(Action item):
Pictures should be omitted; restate word for word the lines from the one holding "You are a GUI" through the last line of the entries below.

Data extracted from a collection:
* * * * * * *

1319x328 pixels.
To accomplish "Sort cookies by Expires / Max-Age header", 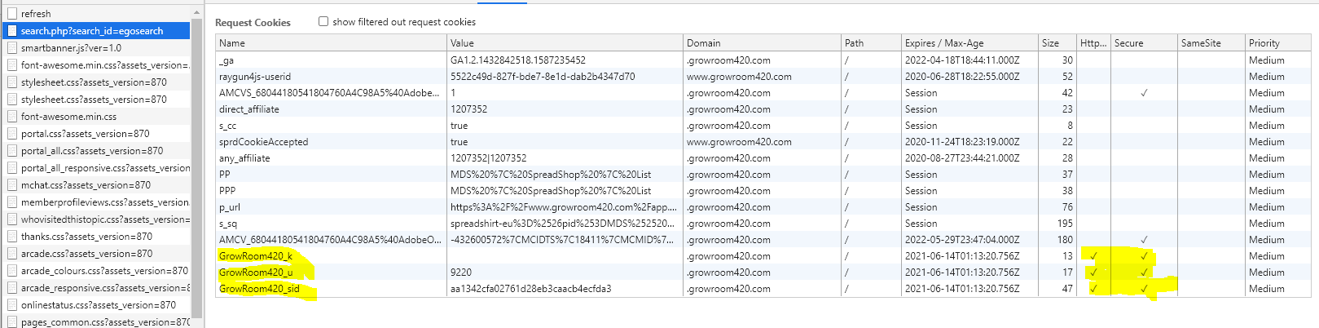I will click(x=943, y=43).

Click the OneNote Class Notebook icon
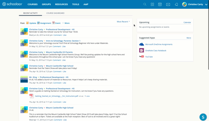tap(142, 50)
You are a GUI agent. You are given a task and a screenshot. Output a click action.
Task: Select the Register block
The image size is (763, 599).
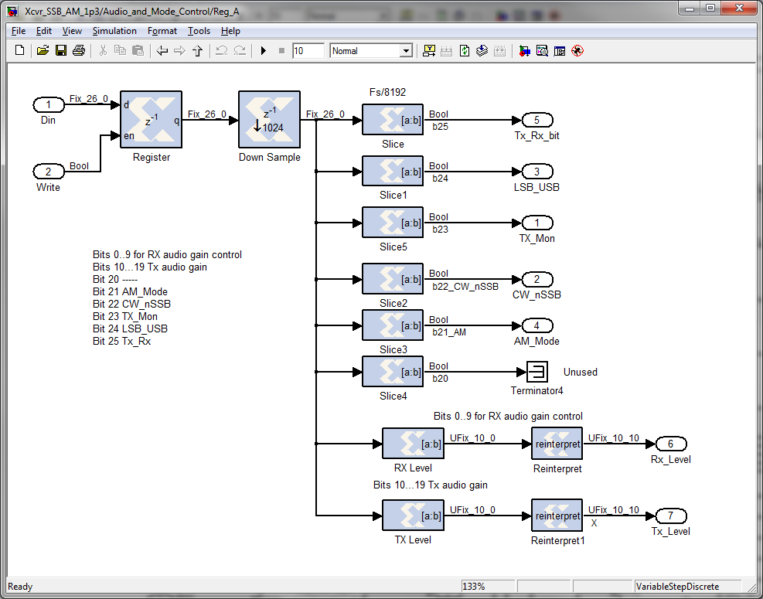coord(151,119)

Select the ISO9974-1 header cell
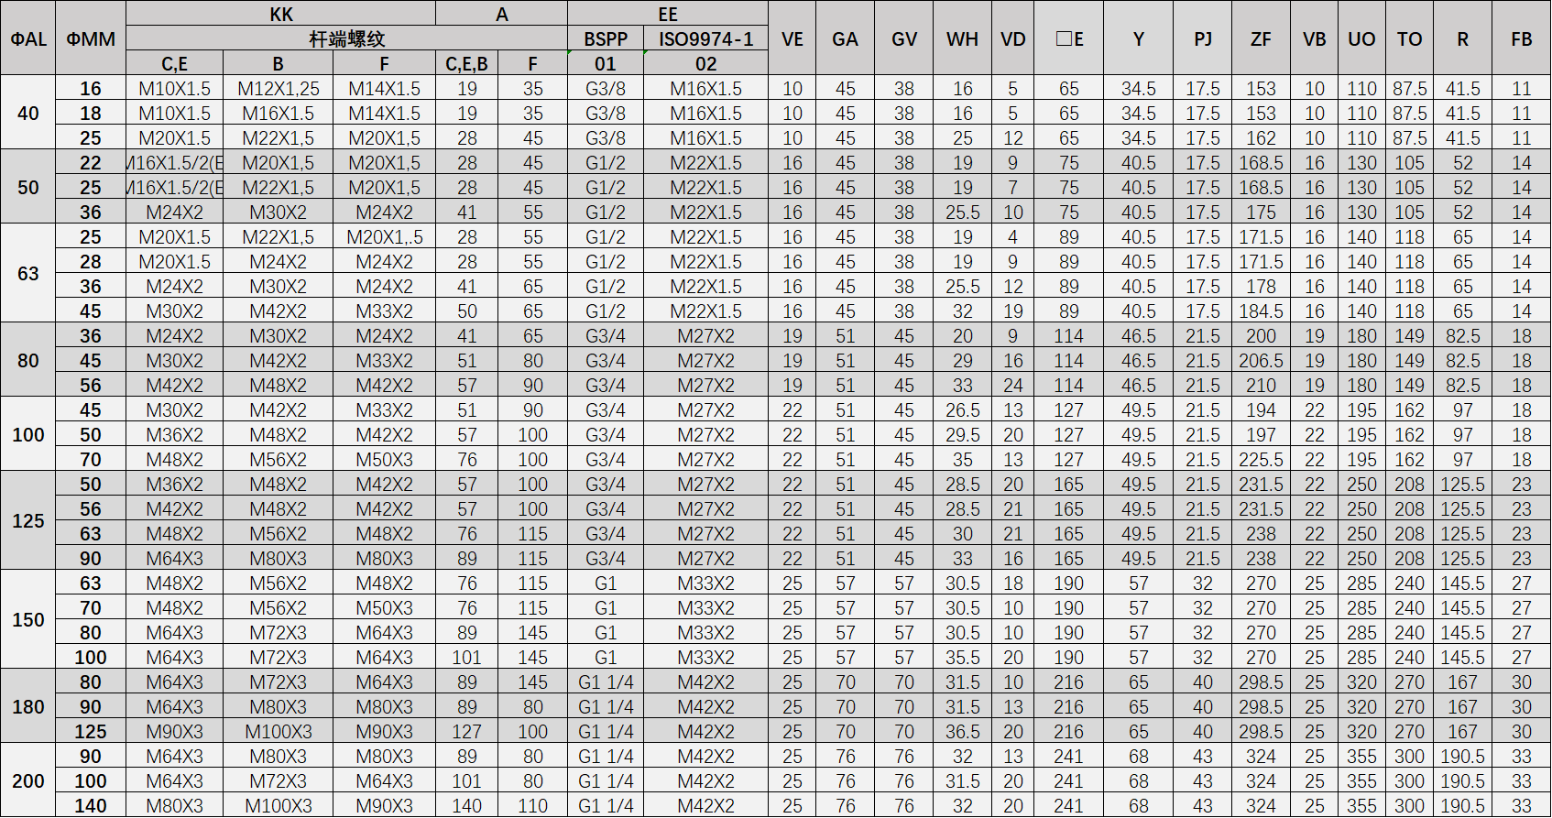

* * * * * * *

(Exercise output):
You are a GUI agent. You are given a task and a screenshot. Output a click action.
Task: Select the Register block
The image size is (763, 599).
coord(151,119)

Select the ISO9974-1 header cell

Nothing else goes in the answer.